2024-04-15 04:05:58
In ten days the Portuguese will celebrate half a century of freedom and democracy. The next twenty-five will mark fifty years since the Carnation Revolution, the coup d’état, better known as the “Carnation Revolution”, which put an end to more than four decades of Salazar dictatorship. It was an important event because it marked the beginning of the liquidation of the fascist regimes that still existed in Europe, more precisely, in the Iberian Peninsula. The other was the dictatorship of General Franco, which maintained the prolongation of many of the dramatic and cruel memories of the Civil War.

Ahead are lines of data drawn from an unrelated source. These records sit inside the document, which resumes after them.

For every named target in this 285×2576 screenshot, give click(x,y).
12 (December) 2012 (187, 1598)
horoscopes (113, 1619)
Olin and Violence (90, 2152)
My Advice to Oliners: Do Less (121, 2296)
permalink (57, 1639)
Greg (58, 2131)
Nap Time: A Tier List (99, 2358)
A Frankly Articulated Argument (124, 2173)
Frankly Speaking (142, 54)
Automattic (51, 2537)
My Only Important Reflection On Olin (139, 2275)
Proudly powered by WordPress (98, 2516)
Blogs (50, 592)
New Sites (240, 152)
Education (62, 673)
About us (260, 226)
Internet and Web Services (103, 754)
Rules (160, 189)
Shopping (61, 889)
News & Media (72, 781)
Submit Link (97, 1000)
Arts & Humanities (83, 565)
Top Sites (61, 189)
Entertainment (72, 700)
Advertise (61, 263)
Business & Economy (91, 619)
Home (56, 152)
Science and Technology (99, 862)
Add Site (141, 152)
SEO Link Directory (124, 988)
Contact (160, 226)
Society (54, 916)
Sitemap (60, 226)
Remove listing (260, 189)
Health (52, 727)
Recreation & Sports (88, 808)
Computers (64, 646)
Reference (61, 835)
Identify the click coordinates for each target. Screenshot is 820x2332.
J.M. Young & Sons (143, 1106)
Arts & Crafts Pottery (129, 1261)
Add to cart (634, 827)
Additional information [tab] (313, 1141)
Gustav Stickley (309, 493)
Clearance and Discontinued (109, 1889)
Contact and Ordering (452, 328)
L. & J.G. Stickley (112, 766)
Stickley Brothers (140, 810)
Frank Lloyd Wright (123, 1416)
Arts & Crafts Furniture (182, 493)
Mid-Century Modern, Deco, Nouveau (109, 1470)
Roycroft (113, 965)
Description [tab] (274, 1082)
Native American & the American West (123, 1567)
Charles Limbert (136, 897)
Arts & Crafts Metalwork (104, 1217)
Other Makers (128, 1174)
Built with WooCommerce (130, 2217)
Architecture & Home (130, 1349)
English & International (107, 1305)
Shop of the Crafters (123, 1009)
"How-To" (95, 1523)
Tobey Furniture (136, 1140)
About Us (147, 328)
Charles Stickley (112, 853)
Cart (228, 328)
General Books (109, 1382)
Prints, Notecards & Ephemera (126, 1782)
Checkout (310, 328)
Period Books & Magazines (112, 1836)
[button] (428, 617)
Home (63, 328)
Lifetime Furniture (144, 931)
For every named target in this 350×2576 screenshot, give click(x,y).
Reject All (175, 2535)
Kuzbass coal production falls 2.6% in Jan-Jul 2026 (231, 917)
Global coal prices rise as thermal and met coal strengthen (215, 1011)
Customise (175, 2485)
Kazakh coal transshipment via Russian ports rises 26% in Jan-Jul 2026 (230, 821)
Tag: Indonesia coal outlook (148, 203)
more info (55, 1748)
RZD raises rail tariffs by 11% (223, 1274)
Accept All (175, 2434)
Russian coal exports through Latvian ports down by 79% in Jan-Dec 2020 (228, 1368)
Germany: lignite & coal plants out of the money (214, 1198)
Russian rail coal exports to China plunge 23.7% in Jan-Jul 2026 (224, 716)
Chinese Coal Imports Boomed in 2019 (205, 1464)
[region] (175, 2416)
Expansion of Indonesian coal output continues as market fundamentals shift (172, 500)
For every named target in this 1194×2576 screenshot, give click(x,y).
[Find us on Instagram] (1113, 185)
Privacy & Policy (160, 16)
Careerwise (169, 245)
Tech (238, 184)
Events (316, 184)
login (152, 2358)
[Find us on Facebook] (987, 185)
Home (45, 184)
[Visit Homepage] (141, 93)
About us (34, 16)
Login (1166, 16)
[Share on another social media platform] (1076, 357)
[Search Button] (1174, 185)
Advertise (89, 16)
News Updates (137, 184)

The half-century anniversary of that day of unprecedented popular celebration, which exploded illustrated by the spring carnations that the residents took to the streets of Lisbon that day, will once again recover this year that joy that perpetuated it. They were the beginning of a stage of some difficulties that immediately led to decades of political and social stability that led to the independence of six colonies that had now become countries and the metropolis, leaving them out of poverty and the fear that the regime he had condemned the Portuguese.
This commemoration cannot go unnoticed in Spain because no one ignores that it had a decisive impact on the democratizing process that society demanded and would seem condemned to perpetuate itself. Tens of thousands of Spaniards took advantage of those days to cross the border to share the euphoria of such forgotten neighbors who were giving us a lesson about the political future that we all had to get on track. It still took Spain a few months to undertake the same process, it was necessary to wait for the death of the dictator, but the image of Portuguese evolution never ceased to be an example and a challenge of wills.